Sunday, May 25, 2008

For I Was Naked And You . . . Smiled?


What a tragedy -- aftershocks continue to roll in China as just this weekend 70,000 more houses collapsed as the ground underneath them moved.

What a horror -- maybe as many as 100,000 people are dead.

What a nightmare -- parents waiting at schools to pick up their children, only instead they are handed a lifeless corpse to carry home, children waiting to be picked up and instead wondering the streets looking for the parents they will never find.

What a joy? What a joy? Are you kidding me? How about what a sickness. Kelly was telling me this morning as we were overcome with such sadness at seeing the above picture and thinking of all that is behind it, that several people smiled this week when she shared her sadness for the victims of the earthquake.

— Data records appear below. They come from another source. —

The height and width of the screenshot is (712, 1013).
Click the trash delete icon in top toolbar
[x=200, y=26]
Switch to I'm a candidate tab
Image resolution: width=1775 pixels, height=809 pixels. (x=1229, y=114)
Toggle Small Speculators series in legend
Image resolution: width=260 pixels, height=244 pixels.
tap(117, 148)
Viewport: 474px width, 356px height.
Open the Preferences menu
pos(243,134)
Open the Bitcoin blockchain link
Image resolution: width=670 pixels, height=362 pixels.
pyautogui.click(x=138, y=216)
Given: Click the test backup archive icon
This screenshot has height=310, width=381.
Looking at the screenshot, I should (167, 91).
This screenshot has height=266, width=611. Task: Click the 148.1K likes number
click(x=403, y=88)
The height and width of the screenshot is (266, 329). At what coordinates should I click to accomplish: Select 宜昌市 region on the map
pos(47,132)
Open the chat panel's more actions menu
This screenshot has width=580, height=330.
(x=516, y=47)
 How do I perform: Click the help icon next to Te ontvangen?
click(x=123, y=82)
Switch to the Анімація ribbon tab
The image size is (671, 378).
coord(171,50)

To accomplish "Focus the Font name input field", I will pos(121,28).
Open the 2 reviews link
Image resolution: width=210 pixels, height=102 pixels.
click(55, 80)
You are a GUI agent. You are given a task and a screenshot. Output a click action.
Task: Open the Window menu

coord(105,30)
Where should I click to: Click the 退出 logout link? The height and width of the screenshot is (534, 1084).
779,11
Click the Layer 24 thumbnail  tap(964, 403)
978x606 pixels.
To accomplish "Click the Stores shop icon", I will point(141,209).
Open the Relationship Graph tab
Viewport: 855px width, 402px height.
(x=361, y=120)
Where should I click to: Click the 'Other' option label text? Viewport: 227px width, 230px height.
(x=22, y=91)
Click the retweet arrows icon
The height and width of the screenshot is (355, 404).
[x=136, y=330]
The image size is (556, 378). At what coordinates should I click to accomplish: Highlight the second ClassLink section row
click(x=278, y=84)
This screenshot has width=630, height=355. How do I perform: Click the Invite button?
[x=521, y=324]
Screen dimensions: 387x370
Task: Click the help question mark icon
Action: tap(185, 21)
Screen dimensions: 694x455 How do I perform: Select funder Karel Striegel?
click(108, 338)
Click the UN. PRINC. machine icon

Smiled! How, you ask? Why you ask? "Because this means the end times are closer." Translation, in my warped view of how God looks at the world, I should be happy that hundreds of thousands of people are mutilated and killed around the world, because it could meant that I get to go to heaven sooner.

Somehow I don't seem to see that kind of thought process anywhere in the bible; I don't see that anywhere in the heart of Jesus, in his compassion for even those who didn't want anything to do with him, in his tears, in his weeping.

What a sicknesss -- it is a sickness, a corrupted gospel that could result in people who claim to be Christians smiling at the death of children because in their reductionistic, individualistic perversion of the gospel, they might benefit. (Oh, and besides, there are lots of Chinese, and they all look the same anyway -- Kelly read this and asked me to point out that they didn't say this part; this is just my editorial assumption). These people are sick.

Kelly says I can't say what I want to, that they're all going to hell, so I won't. Instead, I'll say, "look close, maybe one of those people who all look the same to you is Jesus."

1 comment:

Anonymous said...

In the past, I've certainly looked forward to Jesus' second coming -- and I still do. However, I used to be kind of cavalier about disasters, thinking, like my friends, that the more disasters in the world, the better, because perhaps it means that Jesus is coming soon. But I've grown a bit from that, and God has given me a heart that more freely feels the way he does -- and so I am so sad at the disasters, at the tragedies, and pray so hard for the victims and their families. It makes me so sad that so many people do not follow God and then die without one last chance...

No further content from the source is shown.